Backcountry Hunters and Anglers issued a report studying the potential impacts of fossil fuel development on sage grouse habitat on public lands. Conducted by Western EcoSystems Technology, the study looks in detail at sage grouse priority habitat management areas (PHMA). The study concludes that the current cooperative management plan does not place too many restrictions on energy development:
Gale said the successful sage grouse conservation strategy is not in conflict with energy development. “Energy development is an appropriate and necessary use of our public lands, particularly in the West, yet it must be pursued responsibly and in the right places. Our report shows that the vast majority of greater sage grouse habitat is ill-suited to energy development of any kind, now or in the future – and that more than three-quarters of areas potentially suited to energy production located outside areas important to sage grouse.”
The Theodore Roosevelt Conservation Partnership’s Ed Arnett is concerned about other aspects of the review. “A fair and transparent review by a new Administration is credible, but we have some clear concerns,” Arnett said. “Secretary Zinke’s comments about captive breeding, for instance. For the sage grouse, it hasn’t worked. If you were to poll biologists, they would tell you that captive breeding is a last resort only to be used when everything else fails. The better approach is to stick with improving habitat and allowing the native population to increase over time. You can’t decouple wildlife populations from habitat conservation.”
It’s exactly these multiple uses and benefits that works for the Western economy, said Chris Saeger of the Western Values Project. “The current plans strike a balance between traditional resource development and the outdoor economy. Protecting sagebrush landscapes is about protecting jobs for people who work as outfitters and in the tourism industry.

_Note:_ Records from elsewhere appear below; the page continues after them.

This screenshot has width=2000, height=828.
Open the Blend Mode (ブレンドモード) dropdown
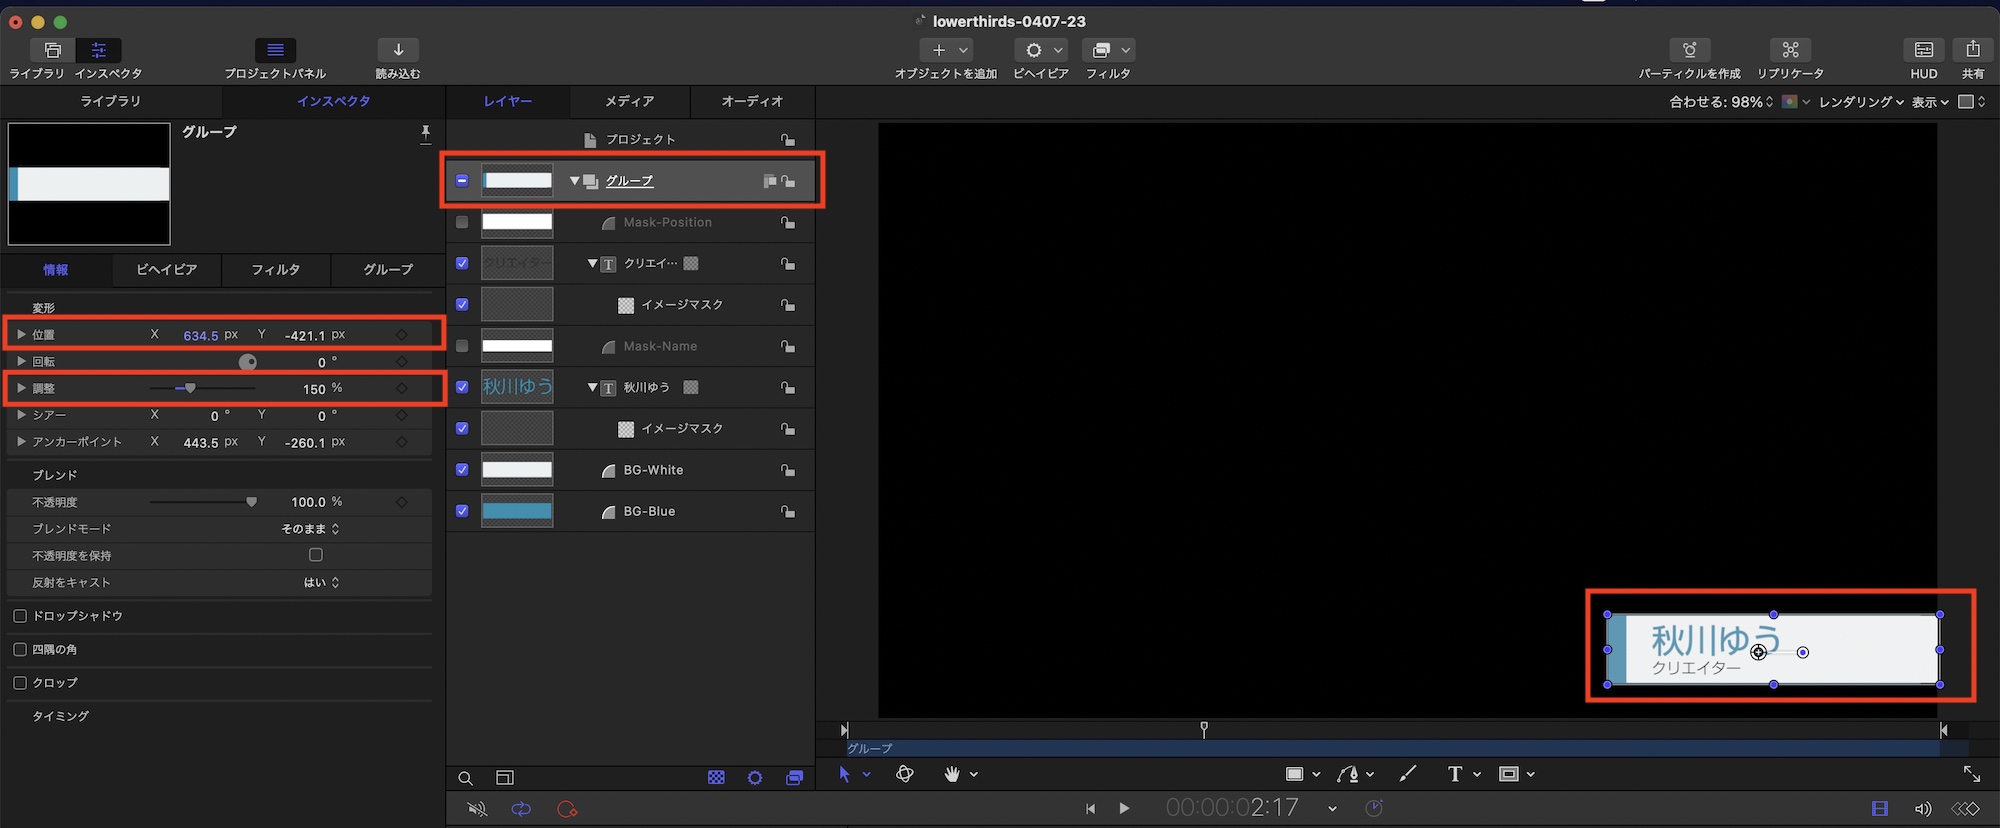tap(310, 529)
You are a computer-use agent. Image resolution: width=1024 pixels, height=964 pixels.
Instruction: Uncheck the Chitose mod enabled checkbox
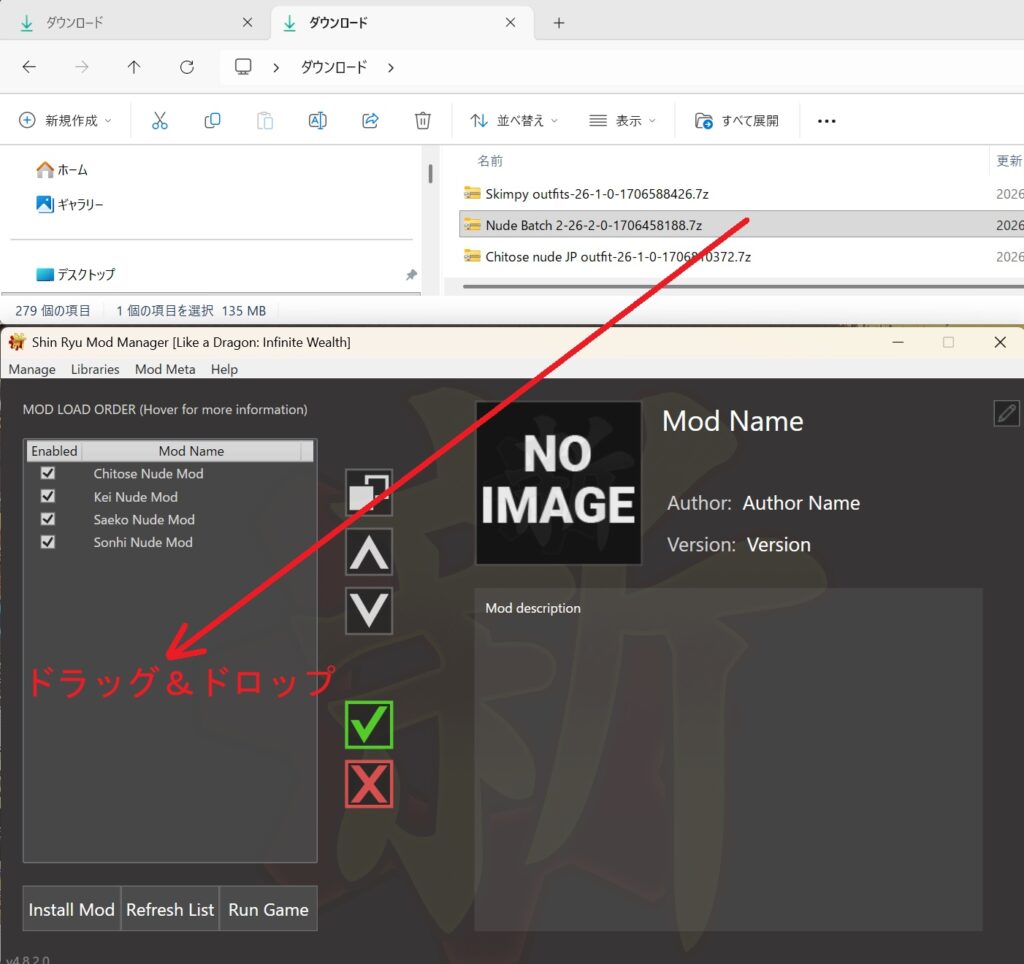(x=47, y=474)
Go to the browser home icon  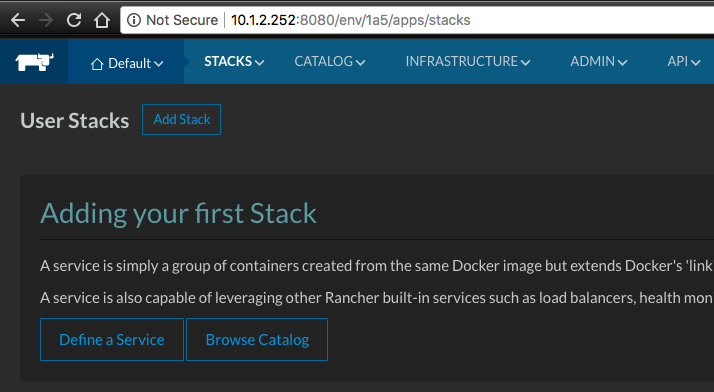point(102,20)
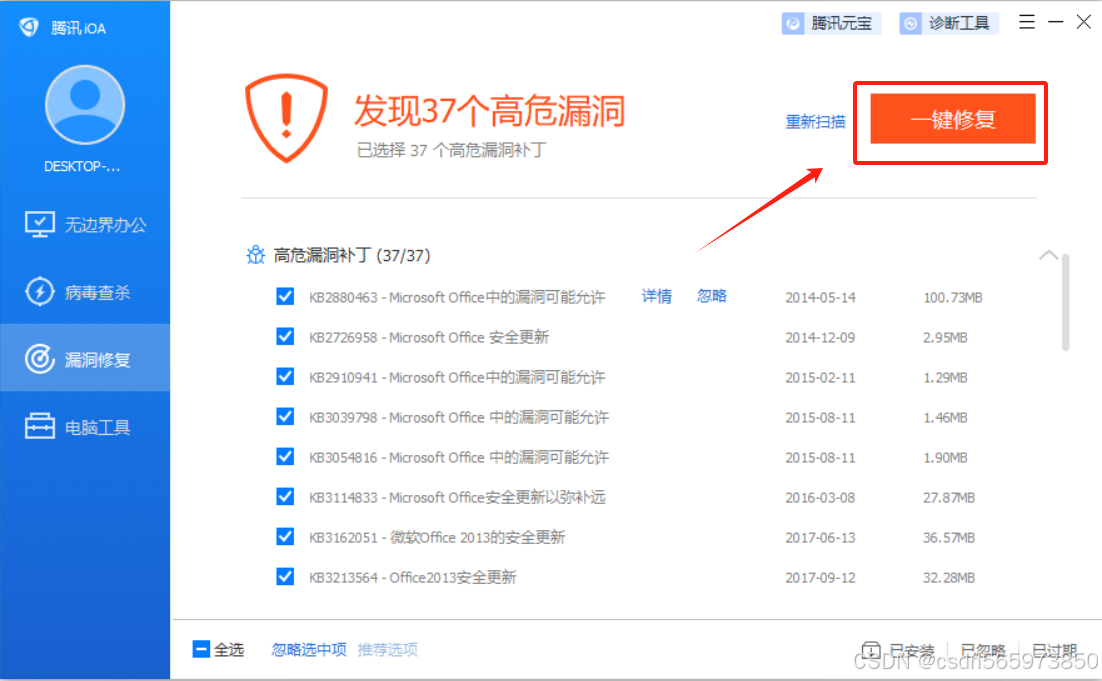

Right now, we can protect those jobs and pursue energy development on public lands thanks to the direction the last administration took on this issue.
“Secretary Zinke is opening a can of worms that will benefit oil and gas companies at the expense of outdoor industry jobs. It’s not the government’s jobs to pick winners and losers, but if Secretary Zinke gets his way, big oil will win, and the rest of us will lose.”
Saeger, and the Western Values Project, have found that the direct economic contribution of recreation in the sagebrush region was more than $1 billion in 2013 alone. That number has grown ever larger in 2017.
Conservation groups vow to monitor Secretary Zinke’s review of sage grouse habitat plans closely. Zinke’s order mandates a 60-day review period that will culminate in issuing a report that documents recommended changes. The workload is stacking up at the Department of Interior, also performing a comprehensive review of National Monuments and the Antiquities Act.
Back at Ladder Ranch, O’Toole said he is confused about the need for all the fuss.
“I never thought we were finished. The work of habitat restoration, of balancing the need for agriculture and food production, of energy production. That work is never done. It’s clear that sage grouse conservation is working to achieve its goals. We have to ask ourselves, are you looking for agendas or are you looking for solutions? There’s plenty of evidence to document the successes of the collaborative approach. We need to stick with what’s working, and improve things that aren’t.”